Does my marriage sound like it was valid?


#1

Hi all:

I've posteda few threads here. My H and I are now separated due to many issues (abuse, neglect, lack of communication, sexless marriage).

A few relatives have told me that my marriage may never been valid because my H never wanted any children. From the beginning he wanted me to take the pill (I refused), but had to accept other birth control methods to satisfy him. There was also emotional, verbal and occasional physical abuse from my H that continued on and off throughout all our years together. He stopped having relations with me years and years ago and lived quite happily that way although I was very unhappy.

Some devout relatives have told me that my marriage was probably never valid owing to H entering the marriage with a mindset against children. This was never discussed with me or I would not have married him.

If so what does this mean?

Does it mean I'm not actually married in the eyes of the Church?

thanks


#2

Sounds like you were never sacramentally married. Probably get an annulment easily. Refusal to have children is usually a slam-dunk annulment.

You are civilly married in the Church’s eyes. But not sacramentally. If you get a divorce, you will no longer be civilly married. And, you should seek an annulment.


#3

It doesnt sound valid based on what you've said. There are other questions, though. Were you married in the Church? If not, was it blessed by the Church?
Ask your parish priest to be sure. Im going through my own divorce and annullment, so Im a little bit hip to the proceding.


#4

I am 90% sure that the church considers it a valid marriage unless shown otherwise. However, in your case, I think it would be easy to get an anullment and at that time your marriage will be considered invalid and you will be able to remarry if you wish.


#5

[quote="nancymarie, post:1, topic:226631"]
Some devout relatives have told me that my marriage was probably never valid owing to H entering the marriage with a mindset against children. This was never discussed with me or I would not have married him.

If so what does this mean?

[/quote]

A permanent intent against children does indeed present the possibility of a defect in consent. That he withheld this from you also has bearing on the situation and could have created an additional impediment.
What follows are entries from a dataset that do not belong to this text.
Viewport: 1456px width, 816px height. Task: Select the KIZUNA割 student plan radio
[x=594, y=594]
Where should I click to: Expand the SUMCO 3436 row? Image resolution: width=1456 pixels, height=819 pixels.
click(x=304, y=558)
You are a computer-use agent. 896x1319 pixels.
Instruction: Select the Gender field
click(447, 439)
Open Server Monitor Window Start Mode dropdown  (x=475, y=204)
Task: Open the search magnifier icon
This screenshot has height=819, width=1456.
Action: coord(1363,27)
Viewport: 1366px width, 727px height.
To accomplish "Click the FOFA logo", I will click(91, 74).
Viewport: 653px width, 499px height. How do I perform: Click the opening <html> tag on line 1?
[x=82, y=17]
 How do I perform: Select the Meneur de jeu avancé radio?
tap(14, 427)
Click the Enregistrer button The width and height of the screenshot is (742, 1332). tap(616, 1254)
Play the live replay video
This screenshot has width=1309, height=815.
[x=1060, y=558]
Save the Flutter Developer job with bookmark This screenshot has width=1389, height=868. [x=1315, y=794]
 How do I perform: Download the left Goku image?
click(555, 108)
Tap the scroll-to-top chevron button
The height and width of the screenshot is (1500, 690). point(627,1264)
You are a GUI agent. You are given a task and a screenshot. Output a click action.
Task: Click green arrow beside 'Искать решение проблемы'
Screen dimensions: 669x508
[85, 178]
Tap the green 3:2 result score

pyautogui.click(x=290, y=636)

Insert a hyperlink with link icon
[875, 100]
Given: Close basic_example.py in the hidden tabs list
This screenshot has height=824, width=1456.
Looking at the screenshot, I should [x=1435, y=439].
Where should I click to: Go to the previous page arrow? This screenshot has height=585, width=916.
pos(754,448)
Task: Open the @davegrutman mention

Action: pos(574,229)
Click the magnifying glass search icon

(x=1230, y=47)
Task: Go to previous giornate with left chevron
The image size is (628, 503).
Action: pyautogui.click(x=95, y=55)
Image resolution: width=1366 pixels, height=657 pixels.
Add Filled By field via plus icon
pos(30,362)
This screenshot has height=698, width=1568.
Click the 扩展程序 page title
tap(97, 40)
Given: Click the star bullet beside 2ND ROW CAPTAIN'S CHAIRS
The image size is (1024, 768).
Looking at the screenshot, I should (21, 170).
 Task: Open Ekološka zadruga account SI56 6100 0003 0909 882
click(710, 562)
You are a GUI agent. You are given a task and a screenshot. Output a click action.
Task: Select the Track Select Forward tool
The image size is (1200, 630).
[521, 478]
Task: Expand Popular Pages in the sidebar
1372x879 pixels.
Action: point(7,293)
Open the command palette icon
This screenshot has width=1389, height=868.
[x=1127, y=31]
This means you likely have a good case for the tribunal.

[quote="nancymarie, post:1, topic:226631"]
Does it mean I'm not actually married in the eyes of the Church?

[/quote]

Canonically, your marriage is presumed valid until it is proven otherwise. Therefore, right now you are not free to act as if you are not married. If you want to pursue a decree of nullity, you should contact your priest or diocesan tribunal office.


#6

Thank you for your replies.

The reason I asked was that even years before the separation, relatives who knew of my situation questioned the validity of the marriage.

I’m not thinking of annulment right now, as we’re separated and neither one has initiated a divorce yet. But I had been wondering about the validity issue for some time.

:blessyou:


#7

Yes we’re both Catholic married in the Church.


#8

[quote="nancymarie, post:1, topic:226631"]
Hi all:

I've posteda few threads here. My H and I are now separated due to many issues (abuse, neglect, lack of communication, sexless marriage).

A few relatives have told me that my marriage may never been valid because my H never wanted any children. From the beginning he wanted me to take the pill (I refused), but had to accept other birth control methods to satisfy him. There was also emotional, verbal and occasional physical abuse from my H that continued on and off throughout all our years together. He stopped having relations with me years and years ago and lived quite happily that way although I was very unhappy.

Some devout relatives have told me that my marriage was probably never valid owing to H entering the marriage with a mindset against children. This was never discussed with me or I would not have married him.

If so what does this mean?

Does it mean I'm not actually married in the eyes of the Church?

thanks

[/quote]

I cannot tell you if your marriage is valid or not and marriage is presumed valid until proven otherwise but if I had your facts, I would file the claim. Make sure you get a proper canon lawyer, it's easy to get lost in the procedures and even the laws if you're on your own. I'd pursue exclusion of offspring (positively excluding children), investigate into fraud (malicious deceipt to gain your consent by hiding some very important quality of his which is connected to the essence of marriage, which is basically fidelity—faithfulness, indissolubility—no divorce, offspring—openness to children). Abuse and neglect could be hints at something being there on a deeper level, possibly something psychic (use of reason, understanding marital duties and rights, ability to assume duties) but I wouldn't get my hopes too high on the last one. Get a canon lawyer.